Imagine a day without dozens of geo-tagging cameras, wide spectrum microphones, and micro-location sensors monitoring everything that you do.
Imagine books, maps, and dictionaries made out of paper instead of super-retina displays. Imagine relationships made out of heart-beating humans instead of Tinder scam bots.
Believe it or not, all those radical things are still within reach.
Want more privacy? Then do more of what humans do. Human nature is naturally private.
But I digress. This is an article about phones. So let me start again with a humble caveat.
I’ve learned a thing or two about privacy over the years, but I’m no expert. This article may have inaccuracies and omissions. You may not like my views on some things. If that happens, don’t get your panties in a twist. Email me and change my mind.
Back to the question at hand.
How can we reclaim our privacy in a world that’s drowning in smartphones?
In theory, it could be as simple as getting rid of them, right?
But simple doesn’t necessarily mean it’s easy. To survive and thrive without a smartphone you probably need to:
- Live in a non-Westernized location. Billions of people are still unbanked in the so-called developing countries. Entire economies still run on cash. You can function in those worlds the old fashioned way. Even without Apple Pay.

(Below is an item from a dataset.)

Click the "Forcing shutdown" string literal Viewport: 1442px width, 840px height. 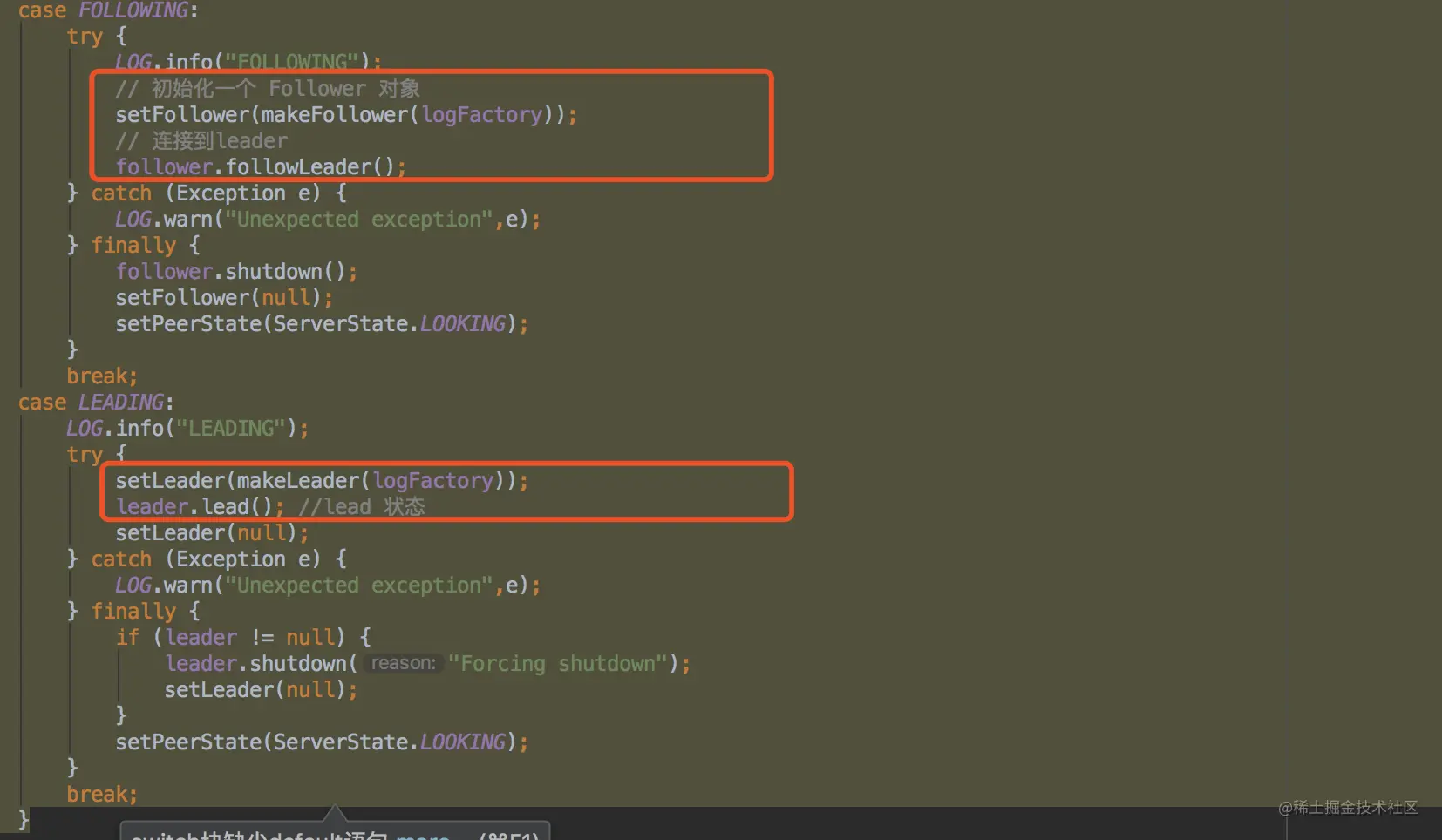click(x=558, y=663)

- Live away from big cities. Smaller towns and villages are easy to navigate and get to where you want to go. Even without Uber.
- Have a fixed home base, so you can know your terrain and remember where everything is. Even without Google Maps.

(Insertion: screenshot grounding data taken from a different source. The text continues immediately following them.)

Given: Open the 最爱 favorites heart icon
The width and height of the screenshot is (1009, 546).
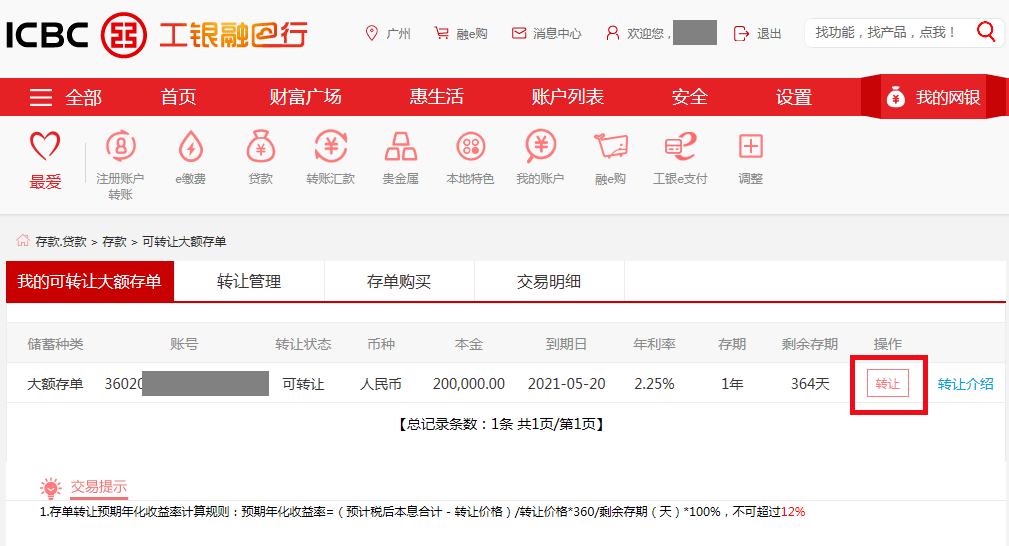Looking at the screenshot, I should pos(45,146).
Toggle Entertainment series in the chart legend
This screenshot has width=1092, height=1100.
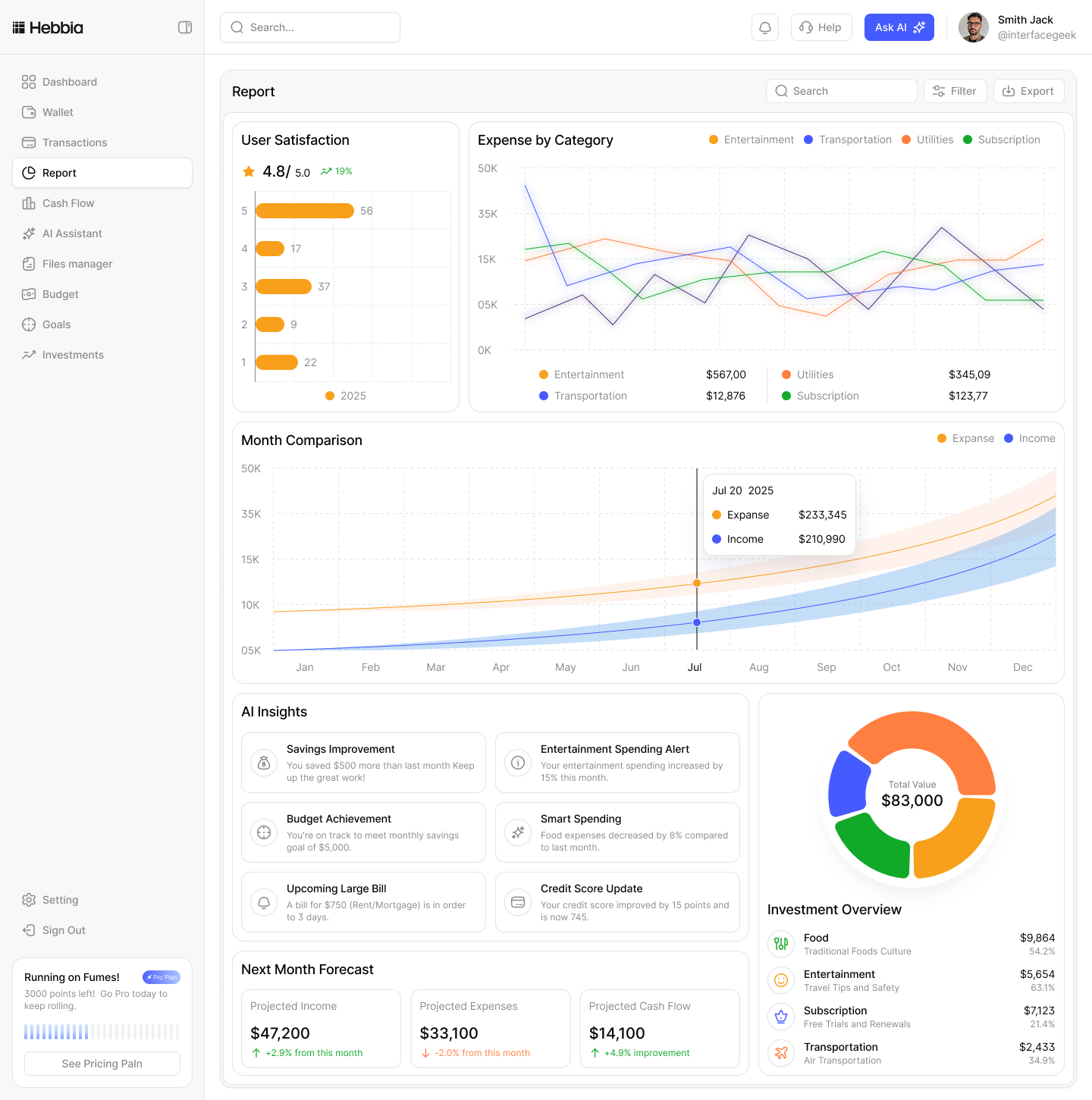(752, 139)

If you meet these criteria, you can, and should, live without a smartphone. Keep a dumb-phone handy for emergencies and if you’re serious about it all, get a ham radio.
As it stands, however, the vast majority of people are beholden to their smartphone: their public transport needs contactless payments, their supermarket needs QR codes, their bank is mobile-only, and the vast expanse of their city needs Uber and Google Maps.
A smartphone is the price of admission to some parts – the ugly parts – of modernity.
So, if using smartphones is a necessarily evil, is there anything – anything at all – we can do to protect our freedom and privacy?
That’s a simple question, isn’t it?
See, most people out there are busy running their lives. They don’t have the time or inclination for technical deep dives. They just want simple answers.
The emergence of privacy phones is just that: a simple product in response to a simple market demand. But before you reach for your wallet, please understand:
A privacy phone won’t move the needle for you.
Not if you are on Facebook, Google, Instagram, Whatsapp, TikTok, Tinder, Uber, and so on. It really won’t.
Here is what a privacy phone is not: a magical solution to privacy.
“Okay, okay, I get it. Privacy phones are not a panacea. So what on earth are they good for?”
Glad you asked.
The makings of a privacy phone
Privacy phones are for those who are aware of what smartphones truly are: a rug-pull; a Trojan horse; a pill of tyranny, sweetened with some trivial utility for the unwashed masses. Yes, they help you order pizza, find a date, and pay at the supermarket, but all those niceties are nothing but cheese on a mouse trap.
The singular goal of smartphones is to track, monitor, and geolocate you 24/7. Airplane mode won’t help. Switching it off won’t do much either – no wonder you can’t remove the battery, right?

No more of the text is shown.